Task requirements. Nothing may be dropped or altered: reproduce all the data.
Records shown section start
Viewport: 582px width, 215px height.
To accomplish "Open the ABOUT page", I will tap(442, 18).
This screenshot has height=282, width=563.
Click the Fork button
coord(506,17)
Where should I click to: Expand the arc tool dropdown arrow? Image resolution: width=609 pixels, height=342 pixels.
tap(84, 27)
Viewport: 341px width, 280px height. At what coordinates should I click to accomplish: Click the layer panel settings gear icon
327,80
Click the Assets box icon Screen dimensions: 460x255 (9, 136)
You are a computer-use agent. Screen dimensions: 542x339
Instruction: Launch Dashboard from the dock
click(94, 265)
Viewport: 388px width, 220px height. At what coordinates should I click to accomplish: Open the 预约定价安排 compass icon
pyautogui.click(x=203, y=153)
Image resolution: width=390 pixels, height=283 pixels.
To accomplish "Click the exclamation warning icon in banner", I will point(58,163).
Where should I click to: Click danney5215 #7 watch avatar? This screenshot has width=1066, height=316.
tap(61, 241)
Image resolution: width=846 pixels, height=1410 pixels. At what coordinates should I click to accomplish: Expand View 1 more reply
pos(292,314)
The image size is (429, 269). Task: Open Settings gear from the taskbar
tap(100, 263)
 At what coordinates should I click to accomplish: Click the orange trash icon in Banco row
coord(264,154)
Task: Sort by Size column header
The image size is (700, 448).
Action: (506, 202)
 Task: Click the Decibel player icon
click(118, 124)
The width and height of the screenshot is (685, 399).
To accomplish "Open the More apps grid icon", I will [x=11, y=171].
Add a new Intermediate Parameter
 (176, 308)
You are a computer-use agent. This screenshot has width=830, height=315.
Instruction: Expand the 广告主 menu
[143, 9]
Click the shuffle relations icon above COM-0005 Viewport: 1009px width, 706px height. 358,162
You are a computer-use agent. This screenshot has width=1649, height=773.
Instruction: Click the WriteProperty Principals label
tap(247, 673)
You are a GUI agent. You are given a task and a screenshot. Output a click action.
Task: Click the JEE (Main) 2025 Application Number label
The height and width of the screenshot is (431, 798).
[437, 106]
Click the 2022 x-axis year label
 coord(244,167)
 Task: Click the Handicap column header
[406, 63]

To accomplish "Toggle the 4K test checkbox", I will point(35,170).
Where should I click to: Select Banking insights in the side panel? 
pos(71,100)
Records shown section end
Exercise solution.
Viewport: 582px width, 215px height.
To accomplish "Open the ABOUT page", I will tap(442, 18).
This screenshot has height=282, width=563.
Click the Fork button
coord(506,17)
Where should I click to: Expand the arc tool dropdown arrow? Image resolution: width=609 pixels, height=342 pixels.
tap(84, 27)
Viewport: 341px width, 280px height. At what coordinates should I click to accomplish: Click the layer panel settings gear icon
327,80
Click the Assets box icon Screen dimensions: 460x255 (9, 136)
You are a computer-use agent. Screen dimensions: 542x339
Instruction: Launch Dashboard from the dock
click(94, 265)
Viewport: 388px width, 220px height. At what coordinates should I click to accomplish: Open the 预约定价安排 compass icon
pyautogui.click(x=203, y=153)
Image resolution: width=390 pixels, height=283 pixels.
To accomplish "Click the exclamation warning icon in banner", I will point(58,163).
Where should I click to: Click danney5215 #7 watch avatar? This screenshot has width=1066, height=316.
tap(61, 241)
Image resolution: width=846 pixels, height=1410 pixels. At what coordinates should I click to accomplish: Expand View 1 more reply
pos(292,314)
The image size is (429, 269). Task: Open Settings gear from the taskbar
tap(100, 263)
 At what coordinates should I click to accomplish: Click the orange trash icon in Banco row
coord(264,154)
Task: Sort by Size column header
The image size is (700, 448).
Action: (506, 202)
 Task: Click the Decibel player icon
click(118, 124)
The width and height of the screenshot is (685, 399).
To accomplish "Open the More apps grid icon", I will [x=11, y=171].
Add a new Intermediate Parameter
 (176, 308)
You are a computer-use agent. This screenshot has width=830, height=315.
Instruction: Expand the 广告主 menu
[143, 9]
Click the shuffle relations icon above COM-0005 Viewport: 1009px width, 706px height. 358,162
You are a computer-use agent. This screenshot has width=1649, height=773.
Instruction: Click the WriteProperty Principals label
tap(247, 673)
You are a GUI agent. You are given a task and a screenshot. Output a click action.
Task: Click the JEE (Main) 2025 Application Number label
The height and width of the screenshot is (431, 798).
[437, 106]
Click the 2022 x-axis year label
 coord(244,167)
 Task: Click the Handicap column header
[406, 63]

To accomplish "Toggle the 4K test checkbox", I will point(35,170).
Where should I click to: Select Banking insights in the side panel? 
pos(71,100)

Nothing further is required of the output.